Diante do que viam, perguntaram: "Que metal esplêndido é este?" Ògún respondeu: "O segredo desse metal me foi dado por Olódùmarè. É chamado de Irin, o ferro." Os Òrìsà olhavam as ferramentas de Ògún com muita admiração, dizendo: "Se tivéssemos o conhecimento do ferro, nada para nós seria difícil." Ògún observou o interesse de todos, mas relutou em ensinar o seu segredo. "Olódùmarè não me autorizou", disse. Mas não se negou a fazer armas e ferramentas a quem lhe pedisse. Para isso, construiu uma forja em sua casa e passou a fabricar os diversos tipos de armas e instrumentos de trabalho, pois Ògún, além de guerreiro, era um grande caçador. A caça, até aquela época, era efetuada com armadilhas e armas bem leves, além de se contar com muita sorte nas empreitadas.
A relutância de Ògún continuava a incomodar os demais Òrìsà, que, embora estando com as novas armas criadas por Ògún, insistiam em conhecer o segredo de sua fabricação. Pensando no assunto, todos tomaram a iniciativa de dar a Ògún o título de Osìnmalè, o Chefe dentre as Divindades(osìn: chefe; irúnmalè: divindade). Considerando tudo isso, Ògún concordou com o pedido de todos. Passou a ensinar o processo de fazer a liga dos metais, a criação de armadilhas, ferramentas, lanças, espadas e facas.
Em pouco tempo, todos os Òrìsà eram possuidores do conhecimento do uso do ferro. E vieram pessoas de outras regiões para aprender, e Ògún ensinou tudo a todos. Embora Ògún tivesse aceito o cargo de chefia que lhe fora dado por todos os Òrìsà, ele continuava a ser o grande caçador que era, pois muitos dependiam de sua capacidade para sobreviver.E, assim, embrenhava-se floresta adentro a fim de caçar os animais de que tanto gostava. Vestia-se de roupas de couro presas por màrìwò, equipava-se com as armas de luta e seguia seu caminho.
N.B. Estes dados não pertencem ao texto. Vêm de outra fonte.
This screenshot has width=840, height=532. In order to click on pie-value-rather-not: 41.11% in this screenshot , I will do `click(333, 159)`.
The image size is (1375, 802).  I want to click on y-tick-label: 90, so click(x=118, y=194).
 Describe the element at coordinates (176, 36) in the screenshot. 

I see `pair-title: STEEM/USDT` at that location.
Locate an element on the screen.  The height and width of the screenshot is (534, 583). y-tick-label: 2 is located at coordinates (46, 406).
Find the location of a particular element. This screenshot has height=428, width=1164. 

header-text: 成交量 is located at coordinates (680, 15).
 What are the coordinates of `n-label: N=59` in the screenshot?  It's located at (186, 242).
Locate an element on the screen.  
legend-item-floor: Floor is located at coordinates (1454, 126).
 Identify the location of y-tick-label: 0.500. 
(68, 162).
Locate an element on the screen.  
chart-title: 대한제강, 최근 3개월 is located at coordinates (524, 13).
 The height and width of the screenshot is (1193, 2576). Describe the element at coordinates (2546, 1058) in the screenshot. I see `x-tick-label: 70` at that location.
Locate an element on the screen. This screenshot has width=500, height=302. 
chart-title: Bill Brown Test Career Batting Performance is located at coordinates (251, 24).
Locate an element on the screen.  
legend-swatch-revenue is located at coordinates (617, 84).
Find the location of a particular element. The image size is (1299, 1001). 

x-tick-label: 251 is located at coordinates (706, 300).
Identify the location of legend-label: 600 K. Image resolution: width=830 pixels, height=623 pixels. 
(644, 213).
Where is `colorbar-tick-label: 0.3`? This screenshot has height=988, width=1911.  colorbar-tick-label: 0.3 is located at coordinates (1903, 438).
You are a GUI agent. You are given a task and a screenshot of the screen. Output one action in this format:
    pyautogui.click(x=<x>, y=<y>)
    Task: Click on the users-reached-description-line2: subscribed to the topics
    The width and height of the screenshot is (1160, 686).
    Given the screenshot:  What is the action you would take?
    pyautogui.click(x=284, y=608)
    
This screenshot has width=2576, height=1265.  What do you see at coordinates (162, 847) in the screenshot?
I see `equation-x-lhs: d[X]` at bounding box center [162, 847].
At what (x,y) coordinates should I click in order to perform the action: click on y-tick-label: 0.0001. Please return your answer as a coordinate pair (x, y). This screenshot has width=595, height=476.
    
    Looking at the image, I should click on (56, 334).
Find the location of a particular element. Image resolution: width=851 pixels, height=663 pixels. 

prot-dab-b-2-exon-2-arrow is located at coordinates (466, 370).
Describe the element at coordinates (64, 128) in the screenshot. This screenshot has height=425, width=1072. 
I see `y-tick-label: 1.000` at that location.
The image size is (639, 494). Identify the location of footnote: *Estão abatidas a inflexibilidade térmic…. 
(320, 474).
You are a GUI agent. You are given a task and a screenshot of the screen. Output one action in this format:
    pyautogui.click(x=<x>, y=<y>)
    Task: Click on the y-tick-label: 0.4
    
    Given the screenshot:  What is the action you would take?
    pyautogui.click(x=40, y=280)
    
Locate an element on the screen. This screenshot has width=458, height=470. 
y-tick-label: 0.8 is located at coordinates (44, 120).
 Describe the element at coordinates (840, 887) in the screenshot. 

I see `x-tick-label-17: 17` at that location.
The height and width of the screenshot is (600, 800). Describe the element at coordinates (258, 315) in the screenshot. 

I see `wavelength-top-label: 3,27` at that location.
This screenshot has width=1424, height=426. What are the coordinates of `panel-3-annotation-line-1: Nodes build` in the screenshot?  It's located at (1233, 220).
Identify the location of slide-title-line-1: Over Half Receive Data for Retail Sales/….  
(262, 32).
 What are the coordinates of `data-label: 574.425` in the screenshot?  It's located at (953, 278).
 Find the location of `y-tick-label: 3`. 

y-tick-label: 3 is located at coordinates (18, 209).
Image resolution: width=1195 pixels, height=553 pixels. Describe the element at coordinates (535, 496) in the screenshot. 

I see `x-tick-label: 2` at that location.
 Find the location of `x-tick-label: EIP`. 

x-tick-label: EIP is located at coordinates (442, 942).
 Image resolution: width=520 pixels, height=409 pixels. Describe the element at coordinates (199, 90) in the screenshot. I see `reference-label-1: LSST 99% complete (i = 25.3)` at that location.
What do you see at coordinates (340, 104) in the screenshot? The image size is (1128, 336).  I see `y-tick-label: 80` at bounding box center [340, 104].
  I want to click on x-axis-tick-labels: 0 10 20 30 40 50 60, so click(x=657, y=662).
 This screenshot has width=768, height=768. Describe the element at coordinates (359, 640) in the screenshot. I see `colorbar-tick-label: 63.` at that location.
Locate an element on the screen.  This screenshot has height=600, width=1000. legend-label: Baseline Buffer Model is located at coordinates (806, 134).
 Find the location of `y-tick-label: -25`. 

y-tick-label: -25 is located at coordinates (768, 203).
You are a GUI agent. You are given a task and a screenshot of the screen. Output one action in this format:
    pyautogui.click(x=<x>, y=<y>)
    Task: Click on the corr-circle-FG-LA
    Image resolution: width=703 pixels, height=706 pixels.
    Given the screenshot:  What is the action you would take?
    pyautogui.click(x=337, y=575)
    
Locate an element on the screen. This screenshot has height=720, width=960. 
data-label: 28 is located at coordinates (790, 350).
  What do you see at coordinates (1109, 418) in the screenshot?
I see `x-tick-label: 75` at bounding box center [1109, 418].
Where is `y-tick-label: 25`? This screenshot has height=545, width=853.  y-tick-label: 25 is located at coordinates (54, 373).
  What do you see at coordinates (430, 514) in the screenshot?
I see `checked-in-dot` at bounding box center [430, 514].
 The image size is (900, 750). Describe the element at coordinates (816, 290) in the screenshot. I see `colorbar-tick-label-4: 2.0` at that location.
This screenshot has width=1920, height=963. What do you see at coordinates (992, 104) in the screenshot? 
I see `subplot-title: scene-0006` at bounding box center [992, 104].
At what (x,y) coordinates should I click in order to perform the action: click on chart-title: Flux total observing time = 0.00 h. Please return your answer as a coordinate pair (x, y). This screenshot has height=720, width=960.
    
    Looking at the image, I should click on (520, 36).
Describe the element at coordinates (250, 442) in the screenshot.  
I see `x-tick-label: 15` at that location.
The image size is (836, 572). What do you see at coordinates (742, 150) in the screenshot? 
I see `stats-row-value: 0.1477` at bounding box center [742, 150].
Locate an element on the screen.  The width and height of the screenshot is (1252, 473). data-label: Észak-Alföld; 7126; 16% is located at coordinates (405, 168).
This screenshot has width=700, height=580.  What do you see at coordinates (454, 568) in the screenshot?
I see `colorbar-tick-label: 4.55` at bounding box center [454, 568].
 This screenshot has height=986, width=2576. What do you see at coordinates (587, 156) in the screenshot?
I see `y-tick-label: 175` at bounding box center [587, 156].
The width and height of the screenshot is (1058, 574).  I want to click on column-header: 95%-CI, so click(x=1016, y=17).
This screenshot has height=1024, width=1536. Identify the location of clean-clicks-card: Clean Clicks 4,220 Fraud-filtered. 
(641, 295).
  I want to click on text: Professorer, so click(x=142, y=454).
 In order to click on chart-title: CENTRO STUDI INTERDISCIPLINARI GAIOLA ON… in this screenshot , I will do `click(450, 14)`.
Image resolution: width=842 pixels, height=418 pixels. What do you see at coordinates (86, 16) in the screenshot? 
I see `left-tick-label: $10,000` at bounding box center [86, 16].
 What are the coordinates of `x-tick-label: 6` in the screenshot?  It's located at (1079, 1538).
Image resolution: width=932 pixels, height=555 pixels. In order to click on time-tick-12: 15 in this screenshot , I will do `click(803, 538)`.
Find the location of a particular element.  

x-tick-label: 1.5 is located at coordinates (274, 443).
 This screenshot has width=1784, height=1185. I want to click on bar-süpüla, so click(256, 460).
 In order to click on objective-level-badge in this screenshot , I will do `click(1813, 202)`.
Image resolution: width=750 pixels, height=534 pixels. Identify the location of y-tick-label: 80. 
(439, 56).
A atividade de caçador era muito árdua, obrigando-o a ficar isolado vários dias, dormindo sobre a terra ou em árvores. Ògún abatia muitos animais, em constantes lutas. Quando saía da floresta, estava sujo, seu cabelo, embaraçado, e as peles que vestia ficavam rasgadas e manchadas do sangue de sua caça. Seguia o caminho de volta à cidade para reencontrar seus companheiros.
Certo dia, os Òrìsà, ao verem Ògún chegando daquele jeito, disseram: "Quem é este estranho todo sujo que vem da floresta? Certamente não é Ògún, o qual indicamos para ser nosso chefe." Eles ficaram descontentes com Ògún e continuaram: "Um chefe deveria se manter com dignidade, suas roupas deveriam ser limpas, e o seu cabelo, bem aparado. Você está indistinguível do mais humilde caçador de Ifè, e o ar à sua volta está empesteado de carne morta." Dizendo isso, concluíram: "O cargo que lhe demos, nós o tiramos agora. Você não é mais o nosso chefe."
Ògún, ouvindo aquilo replicou: "Quando vocês precisaram do segredo do ferro, souberam implorar-me para ser o chefe de todos. Agora que já são possuidores do poder, dizem que eu cheiro mal." Falando isso, Ògún foi até o rio mais próximo, tirou suas roupas sujas de pele de animal e banhou-se. Quando já estava limpo, vestiu suas roupas de màrìwò(folhas de dendezeiro depois de desfiadas mediante um ritual específico), pegou suas armas e partiu para a cidade de Ìré. Construiu uma casa embaixo de uma árvore de akòko, lá permanecendo solitário, mas fiel aos seus compromissos de se manter vigilante nas terras de Ilé Ifè.